North Carolina Anti-Hunger Conference Draws 750

HNP Communications In the Headlines

RALEIGH, N.C. — More than 750 people turned out recently for an anti-hunger conference last month, sponsored by The Franciscan Coalition for Justice and Peace, a ministry of the Catholic Community of St. Francis of Assisi here.

The Feb. 27 to 28 interfaith conference, designed to provide comprehensive and innovative approaches to combating hunger, drew people from up and down the East Coast, according to Patricia Mahoney, the parish’s communications specialist. 

Most turned out to hear David Beckmann, president of Bread for the World and global leader in advocacy on behalf of the hungry, give his keynote address. 

Distinguished hunger advocates also facilitated workshops on global hunger, national hunger, climate change and hunger, the human face of hunger in documentary film, vulnerable populations, hunger and malnutrition, hunger advocacy and public policy, and student activism on hunger.

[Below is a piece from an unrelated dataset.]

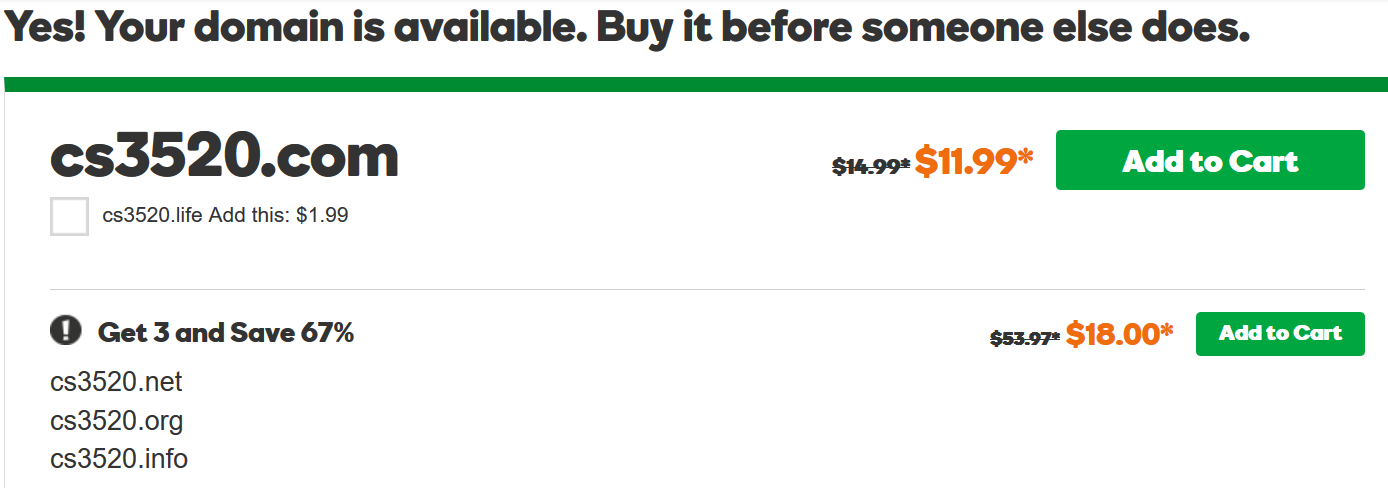Image resolution: width=1388 pixels, height=488 pixels.
Task: Click the cs3520.com domain name
Action: point(224,158)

raleigh3-18-09The conference opened on Friday night with an OxFam Hunger Banquet, an experiential component that highlighted the disparity of access to food across the globe, followed by a special video presentation from documentary filmmaker Gerry Straub, according to Mahoney.

On Friday night and Saturday afternoon, the gathering closed with prayer services reflecting the diverse faith communities represented at the conference.

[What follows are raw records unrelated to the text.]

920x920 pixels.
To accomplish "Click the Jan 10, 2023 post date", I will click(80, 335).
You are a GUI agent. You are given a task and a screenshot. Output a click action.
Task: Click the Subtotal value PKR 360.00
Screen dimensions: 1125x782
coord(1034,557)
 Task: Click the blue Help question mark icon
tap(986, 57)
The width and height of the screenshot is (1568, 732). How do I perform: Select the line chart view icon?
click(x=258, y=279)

Beckmann and key ecclesial leaders from North Carolina also held a roundtable discussion that included Michael Burbidge, bishop of Raleigh, and Mark Reamer, OFM, and David McBriar, OFM, from St. Francis of Assisi. Clergy leaders offered insights and experiences from their faith traditions and church communities on the issue of hunger. 

Mark, pastor at St. Francis, said: “Especially during this season of Lent, the Holy Spirit moves in us, compelling us to help our neighbors, whether they live in the next house, the next state, or the next continent. Food is a basic need, and it is unjust that so many people must go without enough to eat.”

Megan Nerz, director of Pastoral Ministries at St. Francis and organizer of the conference, said: “There is no doubt about the fact that we can end hunger … the challenge is and continues to be how to empower people with the political will needed to make real progress.”